Bright Food is attempting to advance the Tnuva IPO even without reaching an agreement with the kibbutzim organizations, which have a 23% stake in the company. Calcalist has learned that Tnuva’s chair, Haim Gavrieli, held unofficial talks over the past few weeks with potential issuance consultants, mostly from foreign banks, to advance the issuance.
One of those banks, Barclays, considered holding the IPO abroad. However, in its presentation, it ended up recommending holding the IPO on the Tel Aviv Stock Exchange (TASE). In addition, the bank recommended presenting Tnuva as a premium food brand over the competition, emphasizing innovation and meat alternatives and the company’s low leverage.
This comes after Bright Food revealed on Thursday that it had rejected an approach from U.S.-Israeli media magnate Haim Saban to buy the company. Bright Food said it had no intention of selling its holding and that Saban is "welcome to acquire the shares belonging to the kibbutzim."
Tnuva succeeded in completely eliminating a debt of NIS 700 million (approximately $217 million) from 2017 by exercising some of its holdings and using gains from operations. The company, whose market valuation dropped to NIS 5 billion ($1.55 billion), seeks to issue stock based on a market cap of NIS 9-10 billion and the growth rate it experienced over the past few years under CEO Eyal Malis and chair Gavrieli. Earlier this week, Gavrieli was accused of an improper relationship within the company. Due to this alleged misconduct, the Kibbutzim organizations demand that Gavrieli be ousted from the chairman's position.
Tnuva has benefited from the boom experienced by the entire food market during Covid-19. Tnuva’s EBITDA in 2020 was NIS 900 million on revenues of NIS 7 billion.

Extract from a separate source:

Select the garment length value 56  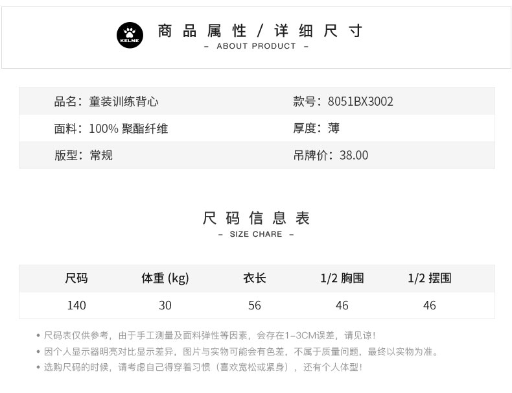[x=255, y=305]
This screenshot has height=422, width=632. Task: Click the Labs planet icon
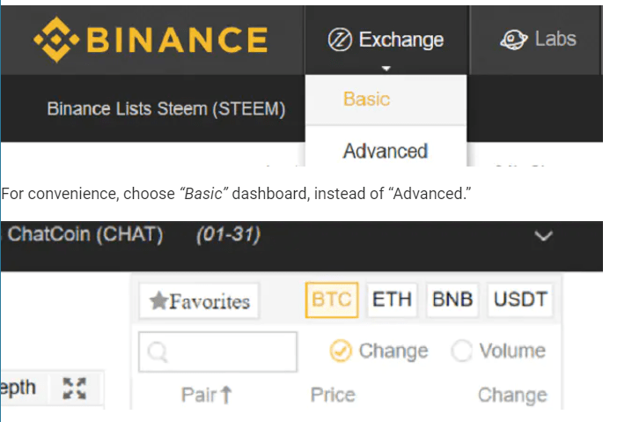[x=513, y=40]
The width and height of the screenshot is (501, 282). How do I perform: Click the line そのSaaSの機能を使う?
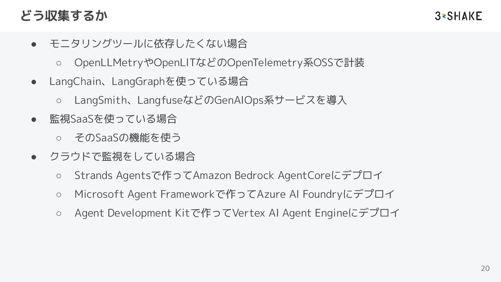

Bright Food and the Kibbutzim are in a conflict mainly regarding the issuance. The Kibbutzim, led by Amit Ben Yitzhak and vice-chair Guy Rosen, would like to dispose of their entire holdings in Tnuva (23.7%) in the issuance to avoid the need to receive approval for a related parties transaction. Bright Food, which has 76.3% of Tnuva’s stock, demands that the shares be sold in proportion to the relative holdings of each party.
A leading Israeli underwriter said he believes it would be extremely difficult to issue Tnuva without a shareholders’ consensus. Bright Food would like to start negotiating with the Kibbutzim on the terms of the issuance. However, the Kibbutzim insist on Gavrieli’s ousting from the chairman position first. Bright Food believes that once the IPO process starts, the Kibbutzim will agree to join.
Tnuva is one of Israel’s largest food processing companies, traditionally specializing in milk and dairy products and later venturing into frozen foods, condiment, and soy, meat, and poultry products. In 2015, Tnuva was acquired by China’s Bright Food Group at a $2.3 billion valuation.